Dataset excerpts Start Marker

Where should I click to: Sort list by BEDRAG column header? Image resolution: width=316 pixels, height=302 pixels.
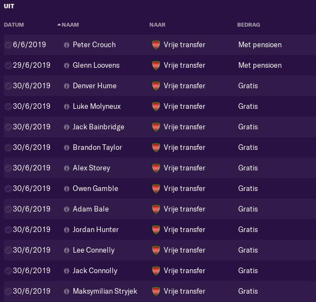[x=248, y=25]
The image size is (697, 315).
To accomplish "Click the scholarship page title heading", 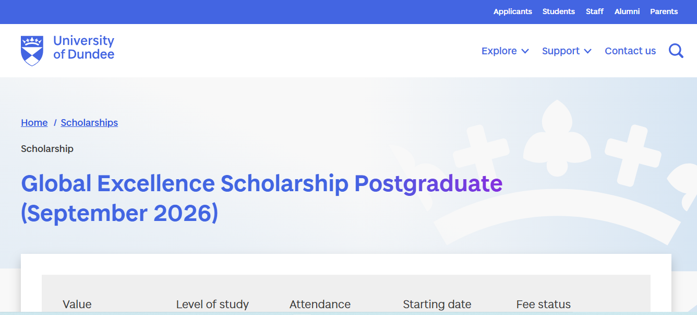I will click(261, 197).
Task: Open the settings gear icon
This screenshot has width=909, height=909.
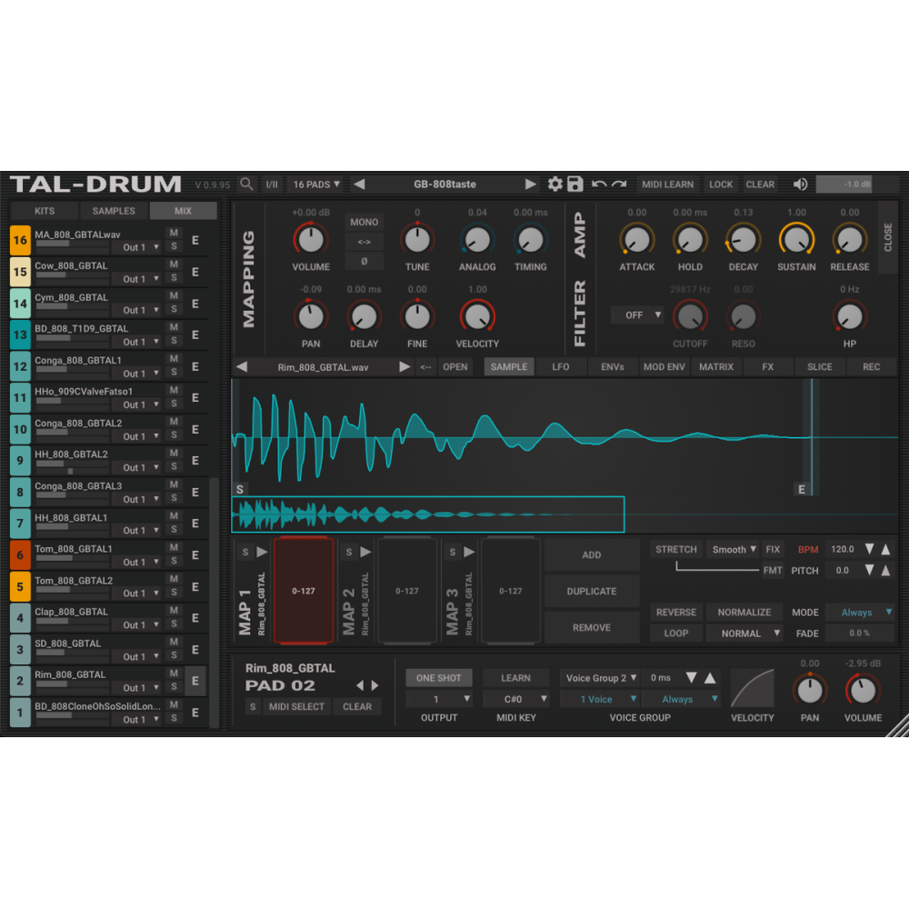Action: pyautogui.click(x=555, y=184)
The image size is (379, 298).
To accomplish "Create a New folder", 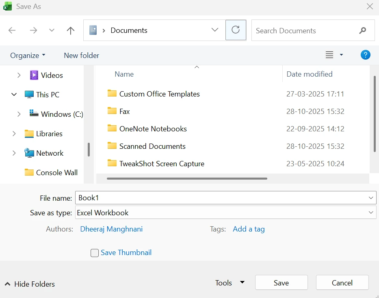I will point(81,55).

Dataset excerpts End Marker
Dataset excerpts Start Marker

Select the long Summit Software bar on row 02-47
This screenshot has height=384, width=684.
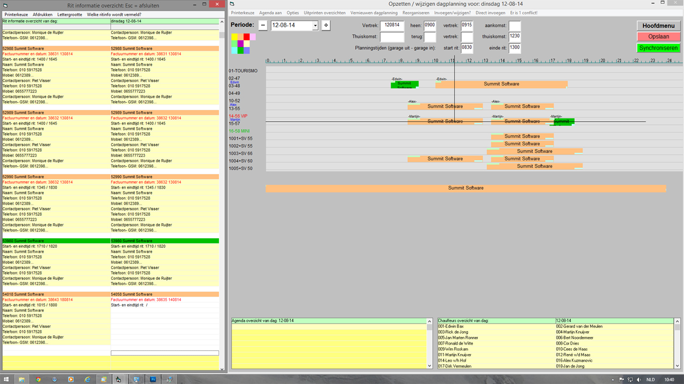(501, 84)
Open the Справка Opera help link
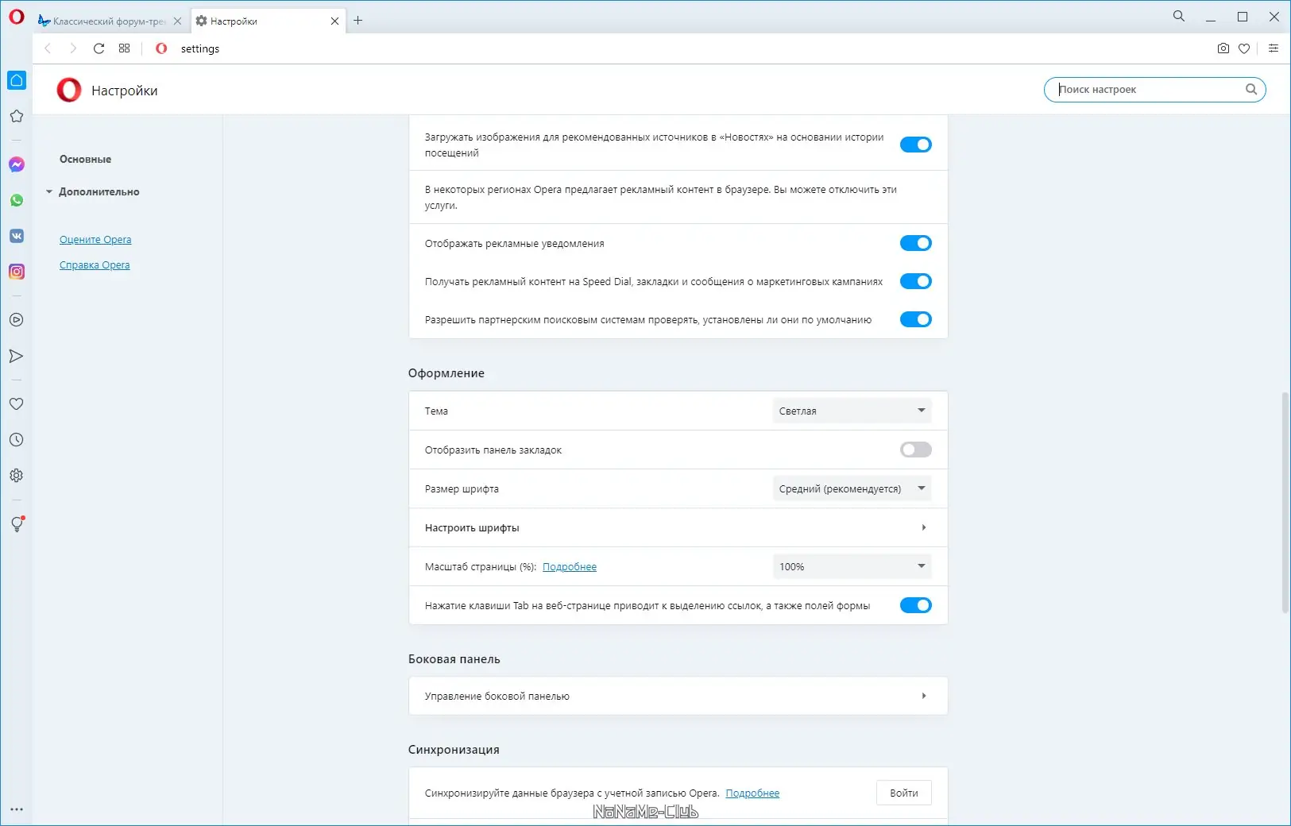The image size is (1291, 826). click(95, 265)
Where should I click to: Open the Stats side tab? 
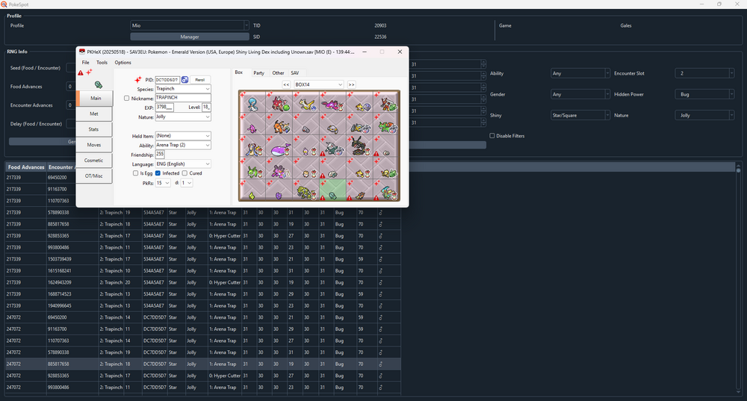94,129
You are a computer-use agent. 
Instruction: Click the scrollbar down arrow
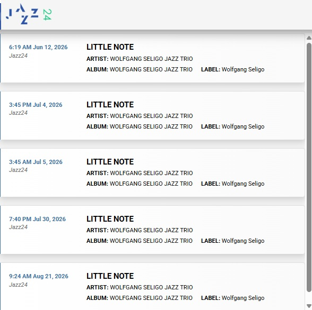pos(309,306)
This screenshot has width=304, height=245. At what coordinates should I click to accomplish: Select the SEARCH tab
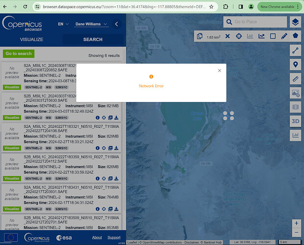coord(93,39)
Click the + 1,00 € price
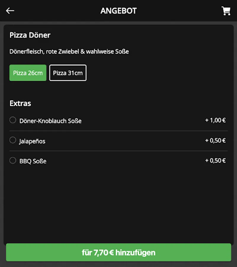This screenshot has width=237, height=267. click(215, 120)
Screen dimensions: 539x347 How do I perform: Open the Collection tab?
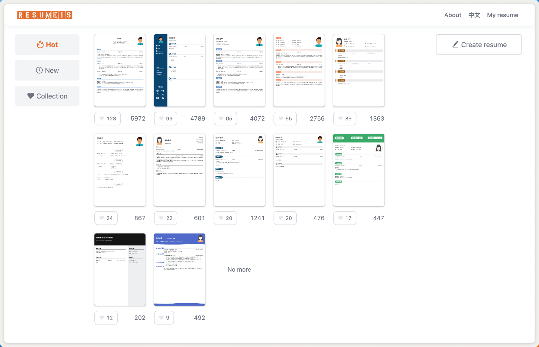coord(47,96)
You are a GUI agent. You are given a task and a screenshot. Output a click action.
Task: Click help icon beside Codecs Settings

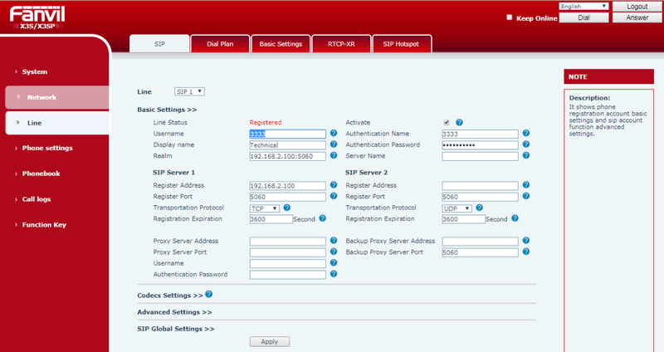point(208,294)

Dataset excerpts End Marker

Return, in full, every line of these entries that holds "agent".

◆ **Task result**
You are a computer-use agent. 
You are a GUI agent. You are given a task and a screenshot. Output a click action.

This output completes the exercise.